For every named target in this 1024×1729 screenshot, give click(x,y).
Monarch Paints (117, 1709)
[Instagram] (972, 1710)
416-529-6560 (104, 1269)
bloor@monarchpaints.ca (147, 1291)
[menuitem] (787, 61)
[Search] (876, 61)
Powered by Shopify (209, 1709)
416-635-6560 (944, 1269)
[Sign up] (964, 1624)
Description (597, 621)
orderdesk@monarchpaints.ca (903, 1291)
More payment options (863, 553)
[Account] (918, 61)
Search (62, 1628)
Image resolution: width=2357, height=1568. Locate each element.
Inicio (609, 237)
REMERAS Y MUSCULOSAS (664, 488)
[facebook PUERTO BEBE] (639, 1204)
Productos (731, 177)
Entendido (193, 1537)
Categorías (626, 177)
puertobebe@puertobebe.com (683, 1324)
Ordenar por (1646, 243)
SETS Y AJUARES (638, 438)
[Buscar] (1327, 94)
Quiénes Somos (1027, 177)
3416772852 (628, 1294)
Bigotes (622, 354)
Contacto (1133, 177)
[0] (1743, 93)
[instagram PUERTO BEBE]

+---+

- _WHAT THIS TASK INVOLVES_
The line containing "416-635-6560 (944, 1269)" and every line after it, through the end of the records above: output exactly those, and nothing else.

- _ANSWER BOX_
416-635-6560 (944, 1269)
[Sign up] (964, 1624)
Description (597, 621)
orderdesk@monarchpaints.ca (903, 1291)
More payment options (863, 553)
[Account] (918, 61)
Search (62, 1628)
Image resolution: width=2357, height=1568. Locate each element.
Inicio (609, 237)
REMERAS Y MUSCULOSAS (664, 488)
[facebook PUERTO BEBE] (639, 1204)
Productos (731, 177)
Entendido (193, 1537)
Categorías (626, 177)
puertobebe@puertobebe.com (683, 1324)
Ordenar por (1646, 243)
SETS Y AJUARES (638, 438)
[Buscar] (1327, 94)
Quiénes Somos (1027, 177)
3416772852 (628, 1294)
Bigotes (622, 354)
Contacto (1133, 177)
[0] (1743, 93)
[instagram PUERTO BEBE]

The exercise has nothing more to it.